In July Normand and Arbuckle shot
A Noise from the Deep,
playing lovers who fake Normand’s drowning so they can elope. The pair supposedly improvised a gag that spawned a thousand repetitions when Normand hurled a custard pie from a catering table into Arbuckle’s face.
*
In fact, the first pie toss occurred in Keystone’s
That Ragtime Band,
released two months earlier. Regardless, the splat of pies would become a regular component of slapstick, and no one was more adept at throwing them than Arbuckle. The ambidextrous actor sometimes accurately hurled two pies in opposite directions simultaneously.

In movies, Arbuckle’s athletic ability could finally be put to good use: running, leaping, swimming, climbing. He was fearless with stunts and became expert at taking falls and absorbing and throwing blows. Comedic acting had not come naturally to him—he had originally struggled with it onstage—but now he practiced playing to the invisible viewers, following Normand’s advice. Because big screens could exaggerate expressions, he discovered that less could be more. He learned how to virtually “wink” at the audience via the camera lens, bringing viewers
in as his confidants, whereas others, including Ford Sterling, were forever hamming it up, virtually “shouting.”

Arbuckle acted in at least thirty-six movies in 1913, the year in which he went from a background player to a headliner and his screen persona took shape.
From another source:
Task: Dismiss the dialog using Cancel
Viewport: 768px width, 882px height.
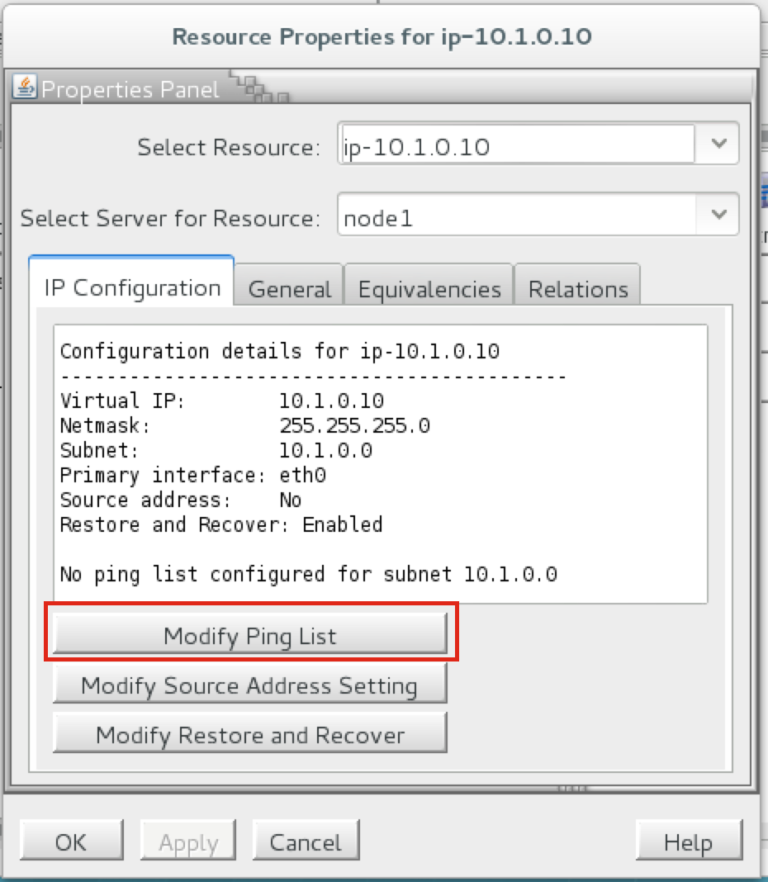Action: point(306,841)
There were a lot of opportunities for the public to get to know him. His name was secondary; people recognized his round face and portly body on the street and at the beach and in the saloon. They had spent joyful time with Fatty before encountering Arbuckle. He was one of the first to experience this—one of the first to be recognizable on sight and beloved too, wherever he went, for his moving image was traveling before him like a goodwill ambassador.

Movie fame was different. Pharaohs, emperors, and prophets were famous millennia ago, as were presidents, authors, and stage actors in the decades before moving pictures, but their names were better known than their visages. Early newspaper and magazine “photographs” were engraved reproductions, losing verisimilitude. If you saw a celebrity alone in public void of any trappings of his fame, you would have passed by without pausing.
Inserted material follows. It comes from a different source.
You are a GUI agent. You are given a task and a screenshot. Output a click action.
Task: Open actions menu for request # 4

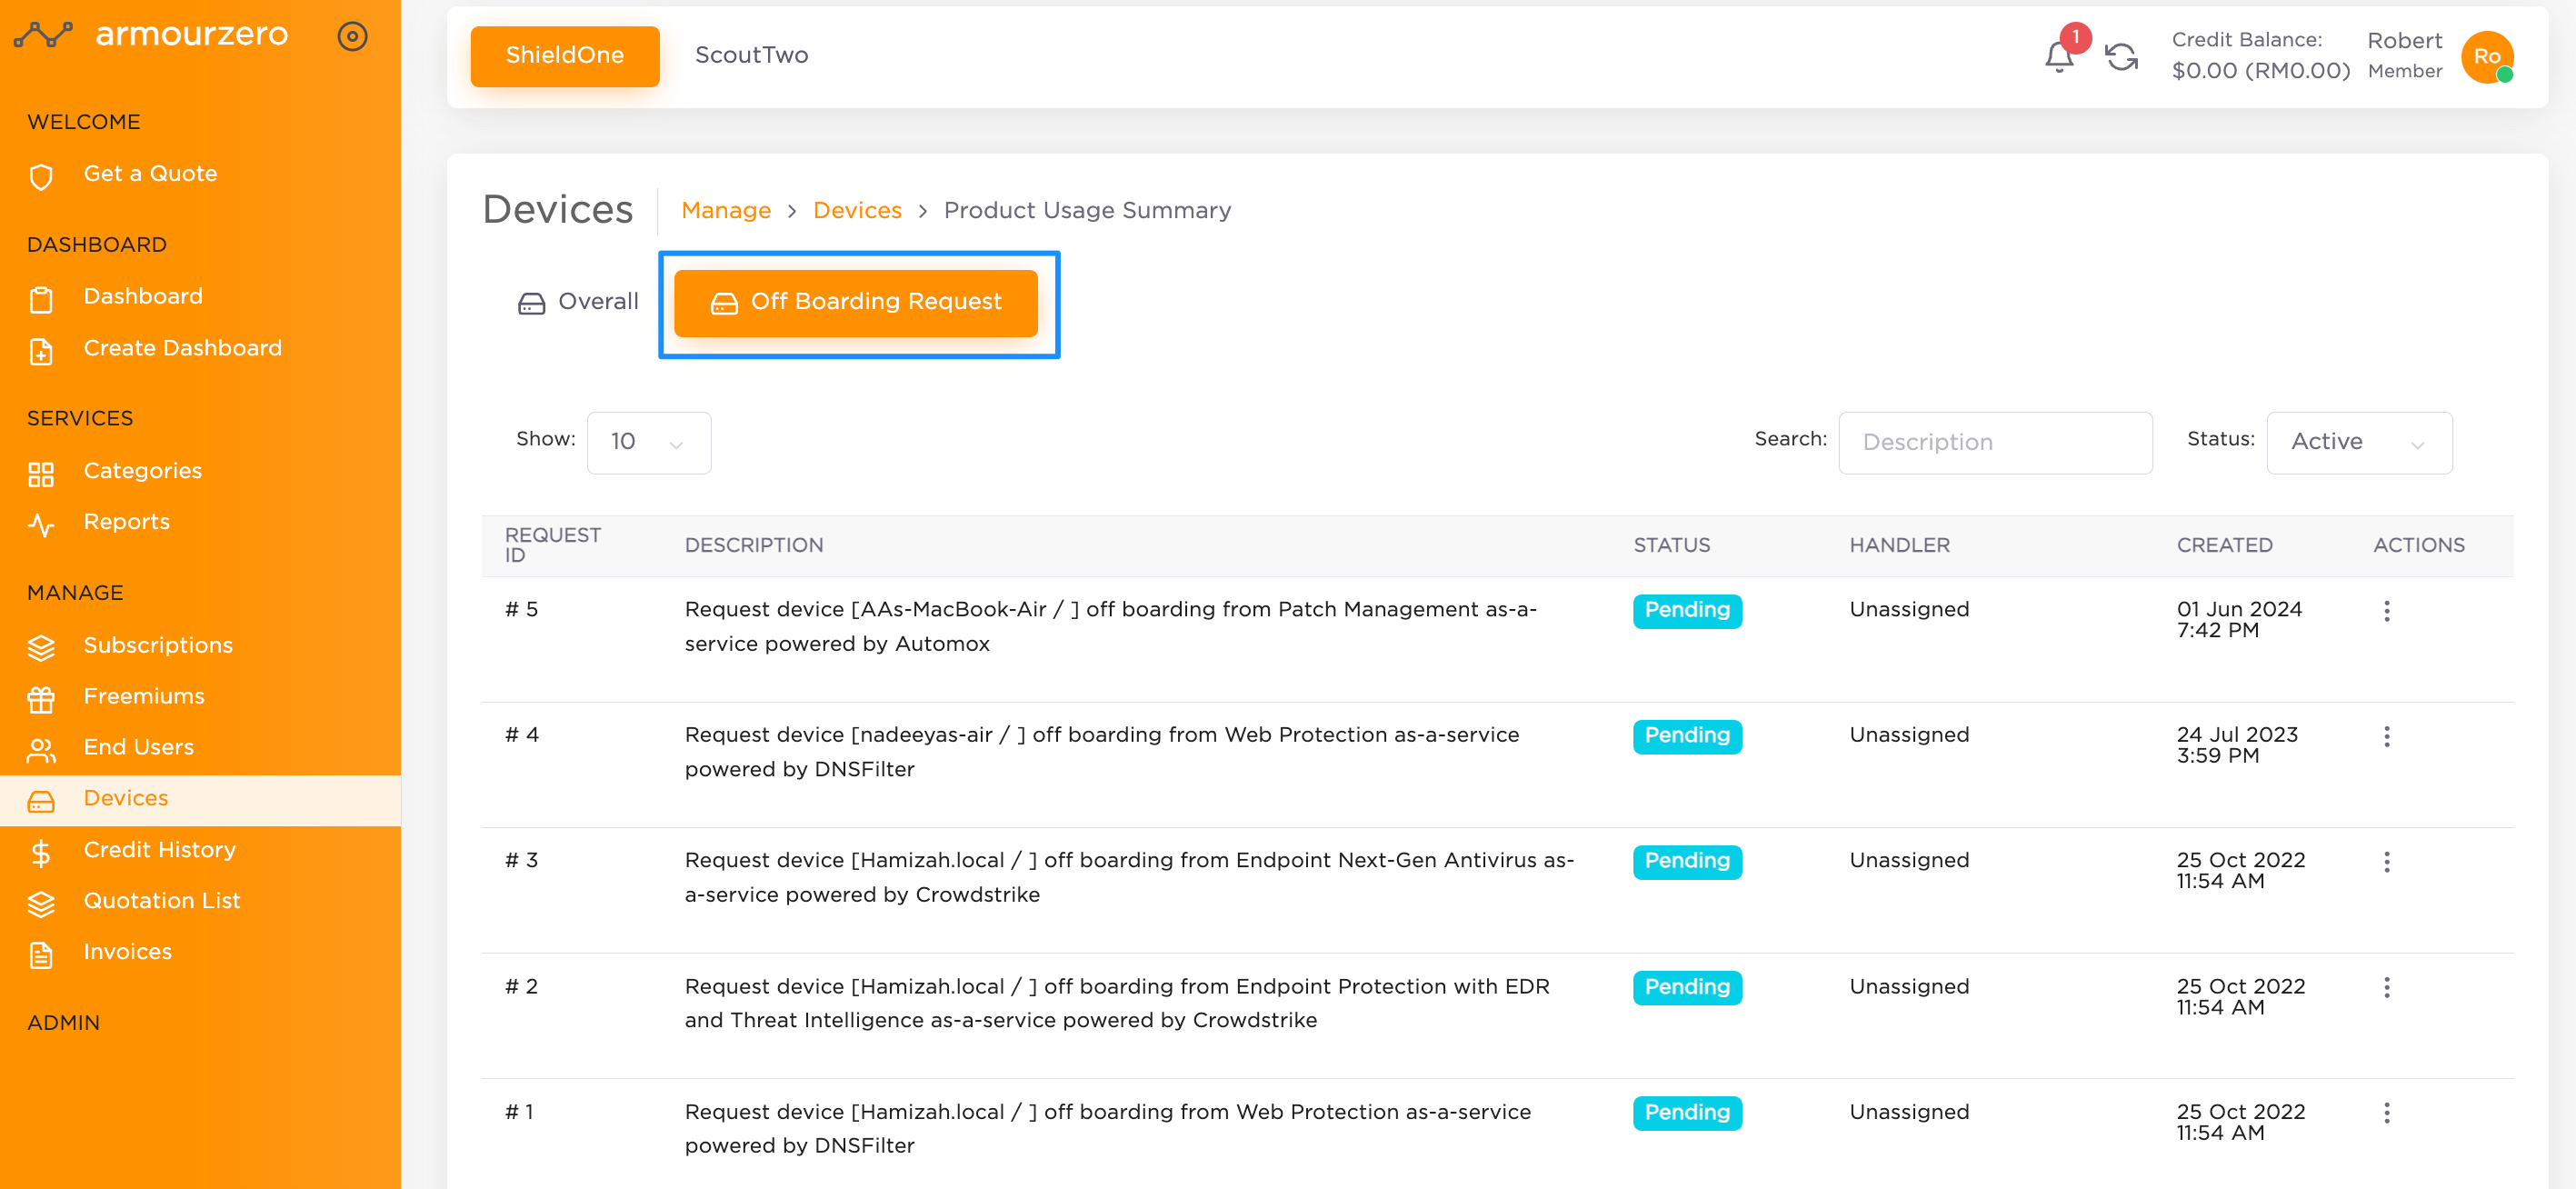(2386, 737)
Not only did motion pictures accurately capture performers, they captured them in movement—smiling, laughing, frowning, striding. Stars were glimpsed inside kitchens and bedrooms and parlors, in something resembling ordinary life—and yet bigger, projected in shades of gray onto a screen, sometimes in close-ups so you could note the slightest twitch, the briefest narrowing of the eyes, the precise alignment of their teeth. Movie fame was an artificial familiarity, but familiarity nonetheless.

Roscoe Arbuckle would be much wealthier later—more famous and, later still, infamous. He would own a mansion and possessions fit for a mansion, and he would employ servants to care for it all. But the best times came just before that, when he could see it coming. He was going to make it. Out of all the vaudevillians, out of all the actors in the young medium of moving pictures, out of everyone who strode through Keystone’s Edendale gates, out of even those with caps and clubs
who appeared then as Keystone Kops (what were their names?), Roscoe “Fatty” Arbuckle was going to make it. His dreams were going to come true.

The first true “Fatty” film,
Fatty’s Day Off,
was released in September 1913, pairing him with Normand again and tossing in a Kops chase. In title credits, he was Roscoe “Fatty” Arbuckle. The nickname he’d hated as a kid was destined to stick to him as an adult, and he accepted it as a business practice but never otherwise adopted it. Friends called him Roscoe, with the exception of Normand, who affectionately nicknamed him “Big Otto,” after an elephant in the large public zoo William Selig had recently opened in conjunction with his movie studio.